— Problem to solve —
Lines from the one with "You are a computer-use agent. This" up to and including the one with "Select the bar chart reports sidebar icon" are to be copied exactly from the records below, without their pictures.

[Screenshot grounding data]
★ ★ ★ ★

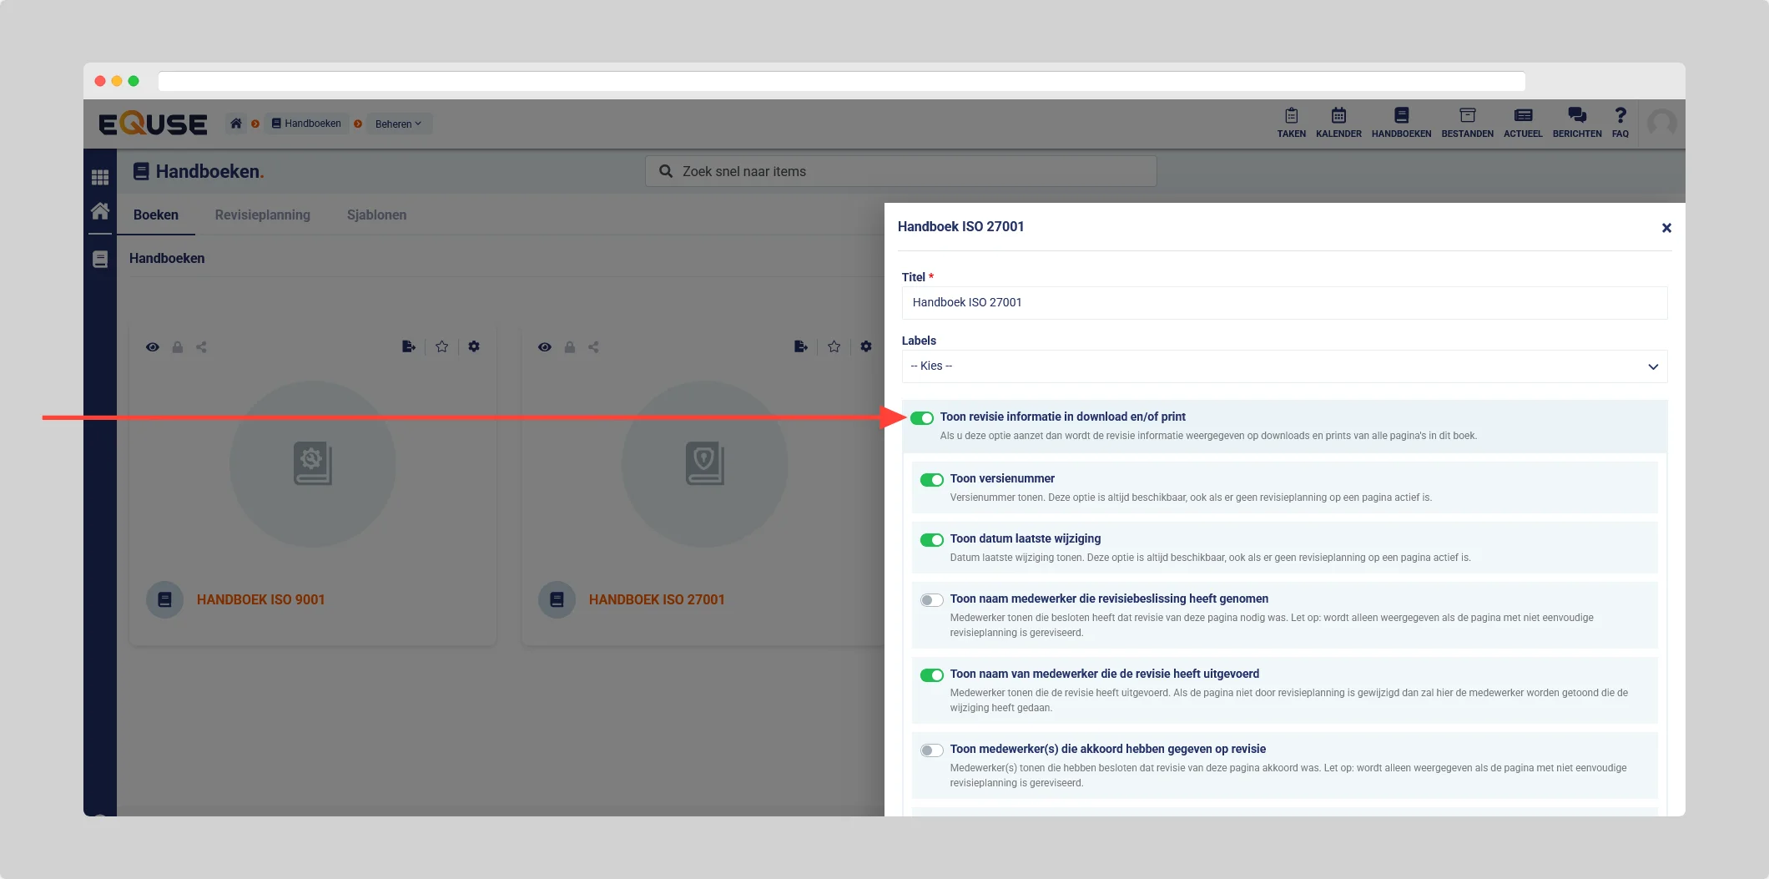Click star favorite icon on Handboek ISO 9001 card
The image size is (1769, 879).
[441, 346]
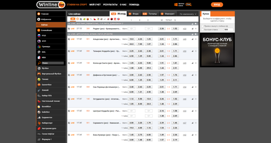
Task: Click the Winline Client Windows icon
Action: (x=176, y=5)
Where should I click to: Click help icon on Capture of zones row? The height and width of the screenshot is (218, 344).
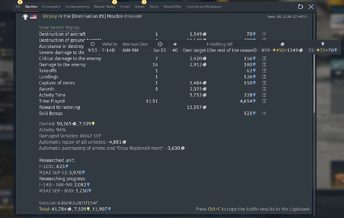point(264,83)
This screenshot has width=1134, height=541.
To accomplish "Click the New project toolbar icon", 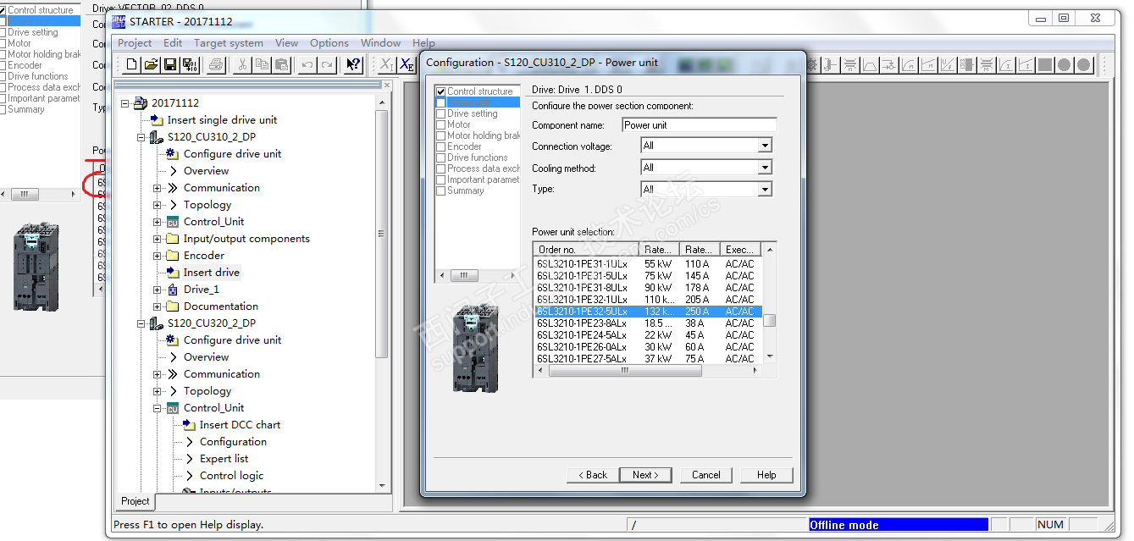I will coord(131,64).
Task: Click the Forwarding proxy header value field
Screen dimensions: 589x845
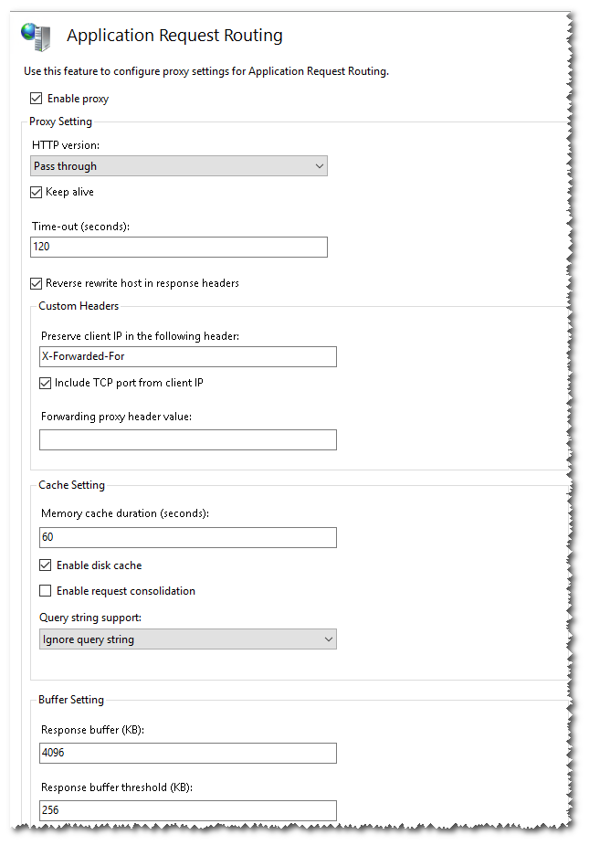Action: click(187, 439)
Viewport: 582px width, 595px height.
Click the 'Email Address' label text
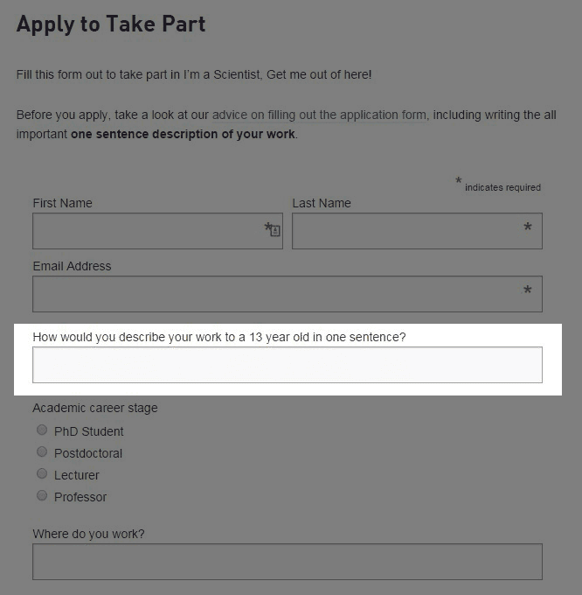(x=72, y=266)
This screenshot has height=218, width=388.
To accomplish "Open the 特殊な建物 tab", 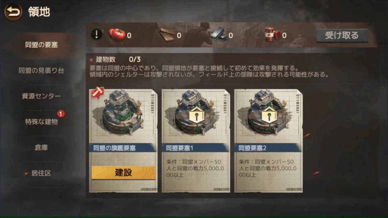I will (41, 121).
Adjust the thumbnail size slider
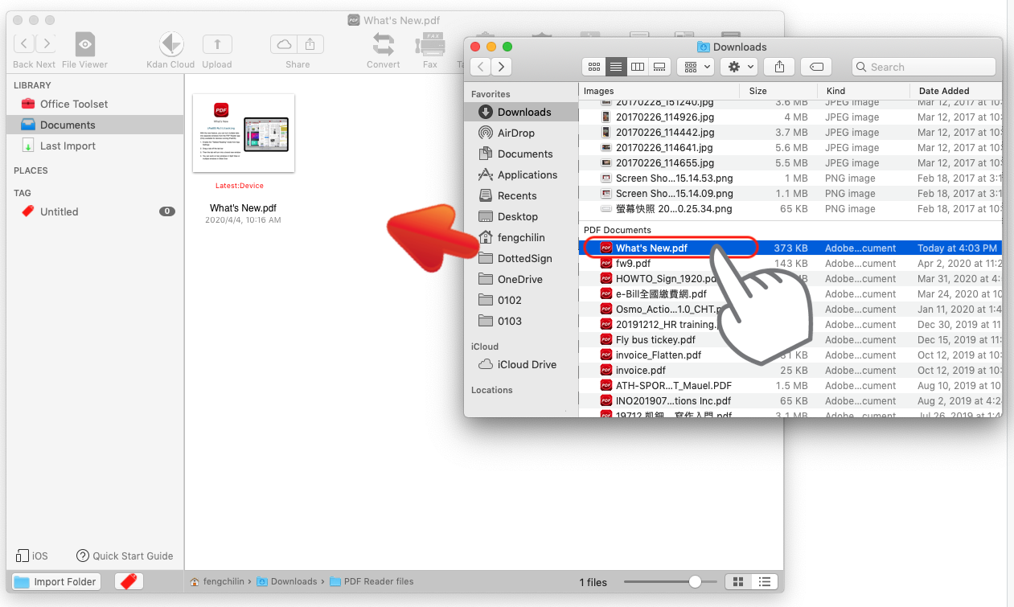The image size is (1014, 607). (x=694, y=581)
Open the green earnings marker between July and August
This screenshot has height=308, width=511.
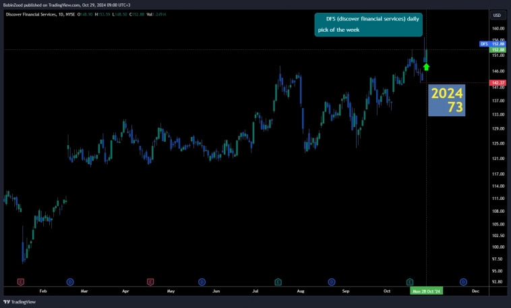[x=278, y=281]
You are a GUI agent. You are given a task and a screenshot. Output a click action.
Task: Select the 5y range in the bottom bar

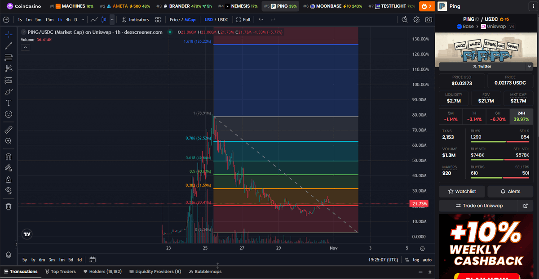click(x=25, y=260)
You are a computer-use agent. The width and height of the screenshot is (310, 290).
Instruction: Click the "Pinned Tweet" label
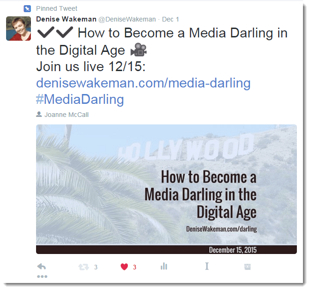57,8
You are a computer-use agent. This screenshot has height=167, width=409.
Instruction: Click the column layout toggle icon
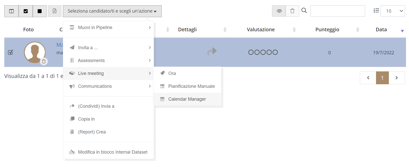11,11
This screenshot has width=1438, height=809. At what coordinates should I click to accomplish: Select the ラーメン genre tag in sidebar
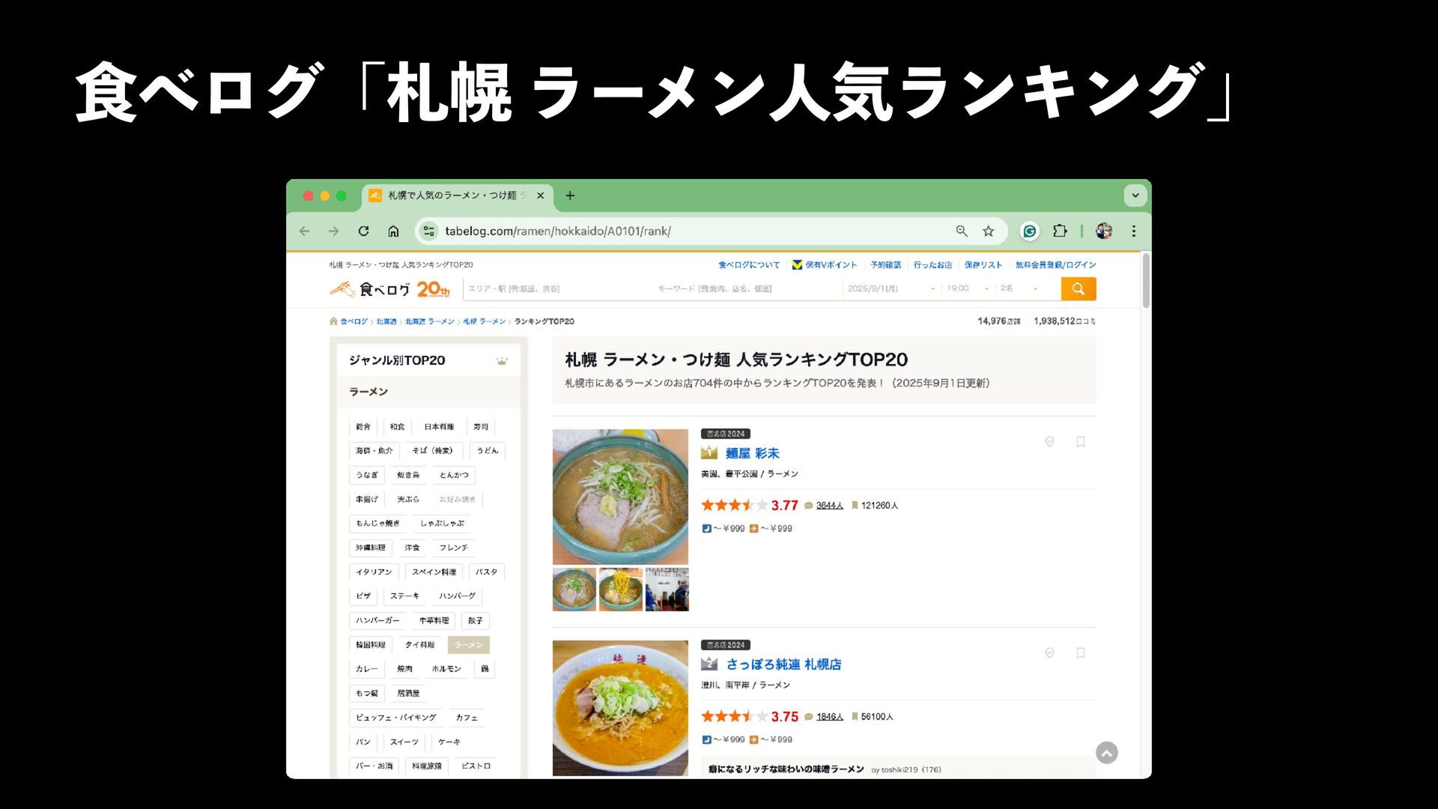[469, 645]
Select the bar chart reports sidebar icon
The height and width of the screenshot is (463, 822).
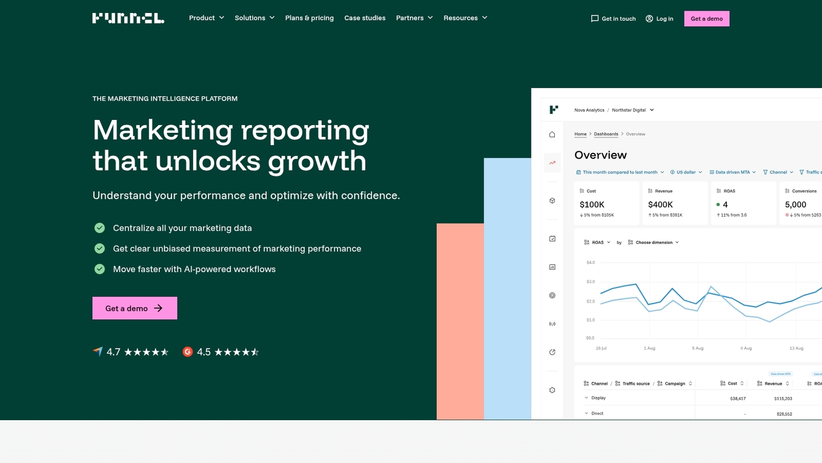coord(552,266)
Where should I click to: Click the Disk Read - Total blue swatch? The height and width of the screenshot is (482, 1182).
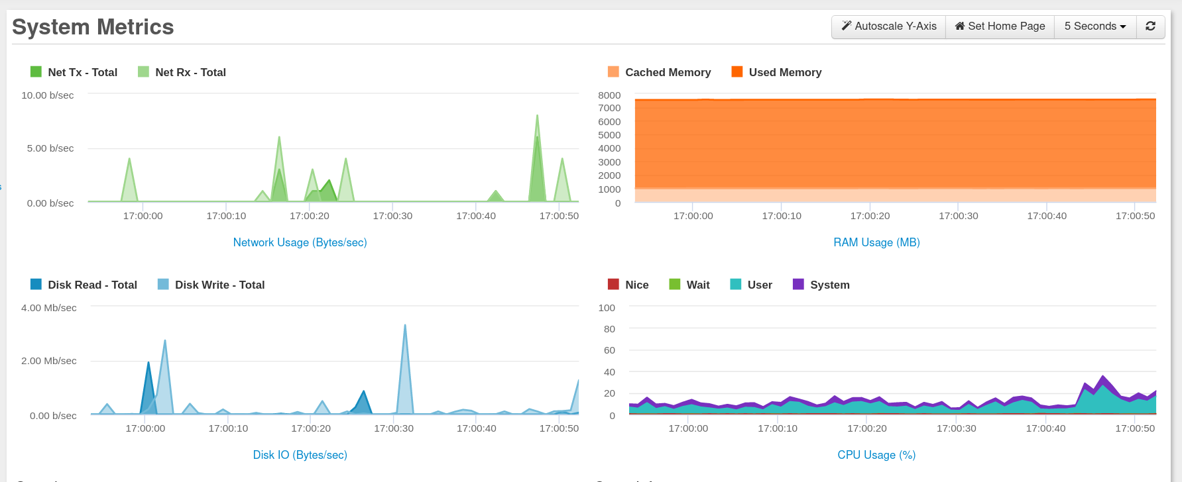point(36,284)

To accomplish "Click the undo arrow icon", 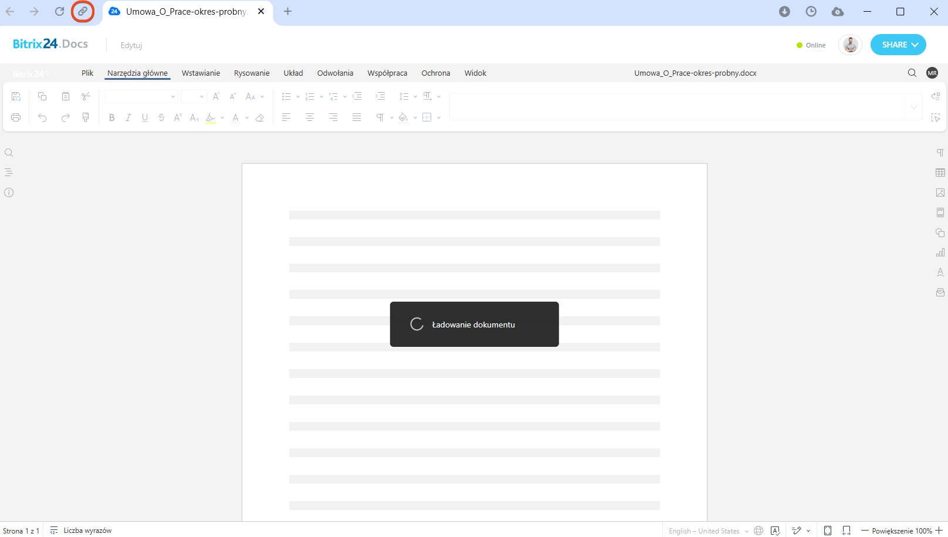I will point(42,117).
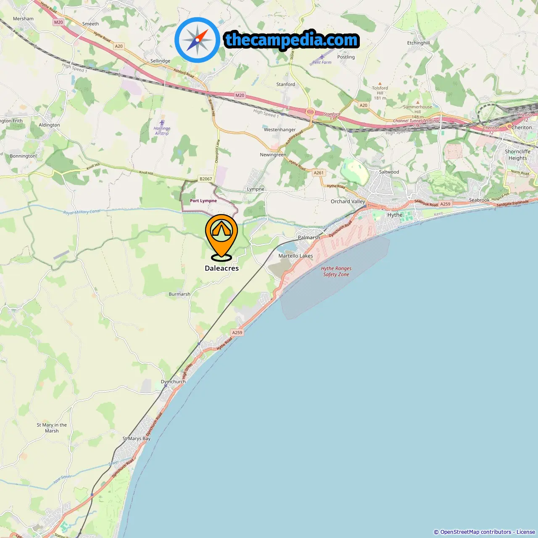Click the A259 road shield near Dymchurch
This screenshot has width=538, height=538.
pyautogui.click(x=237, y=332)
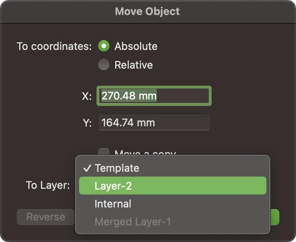The height and width of the screenshot is (242, 296).
Task: Click the green confirm button
Action: click(x=275, y=217)
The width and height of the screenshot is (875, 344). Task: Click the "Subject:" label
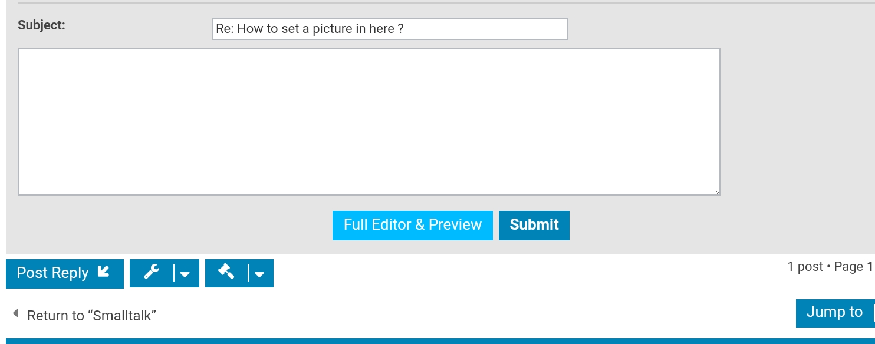(x=42, y=25)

★ ★ ★ ★

— Written solution —
You are a computer-use agent. This screenshot has height=167, width=409.
Instruction: Click the column layout toggle icon
11,11
This screenshot has width=1438, height=809. At what coordinates should I click to accomplish: Select the ラーメン genre tag in sidebar
[469, 645]
Select the bar chart reports sidebar icon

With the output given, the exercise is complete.